In response to a growing demand for formal degrees in CTS, in 2014 the College of Medicine reorganized their medical science degree to clinical translational science. The new Masters (MS) and PhD in Clinical Translational Science (CTS) degrees, approved by the Arizona Board of Regents in 2014, incorporate T1-T4 curricula into the program to attract more translational investigators. Eligible applicants include those who have completed similar professional degrees such as the PharmD, DNP, DVM, DDS, DSW and those with related advanced biomedical training. The MS program requires 30 credits of graded coursework that includes a substantial research project through the thesis, leading to a Master of Sciences in Clinical Translational Science. The PhD requires 64 credits including 36 units of graded coursework in the major, 9 credits in a required minor, and 18 credits of dissertation research. Each degree has considerable flexibility to customize training for students.
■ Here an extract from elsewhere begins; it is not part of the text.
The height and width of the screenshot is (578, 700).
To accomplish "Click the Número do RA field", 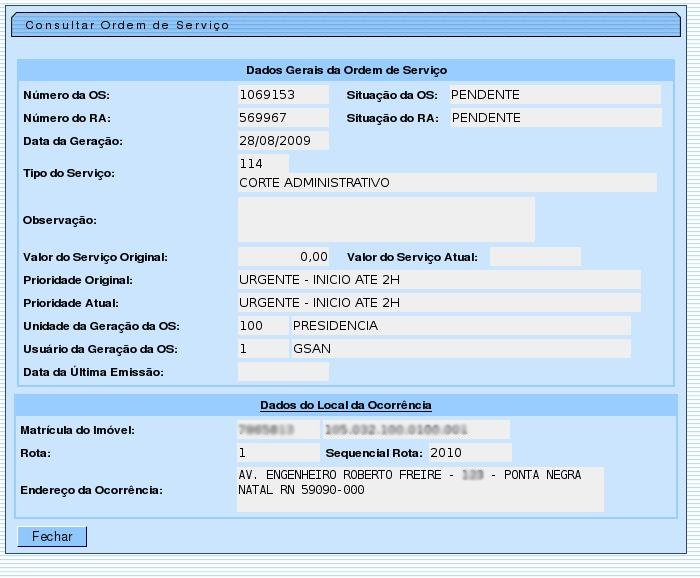I will coord(283,118).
Moreover, UA requires every PhD student to take a minor field of study. This 9-unit (minimum units) minor offers even more flexibility to custom tailor a plan of study as students may take minors to enhance their CTS skills/competencies and/or they may choose research-intensive emphasis areas related to the UAHS' research emphasis areas also include precision medicine, health disparities, neuroscience, and population health.
Arizona Clinical and Translational Science Program (CTSP) Graduate Certificate
The Arizona Clinical and Translational Research (ACTR) graduate certificate program offered through the College of Public Health has served as a significant UA program for training clinical investigators since 2001. The certificate option remains available for students who desire less intense didactic preparation. Since its inception in 2001, the certificate program has graduated 35 students.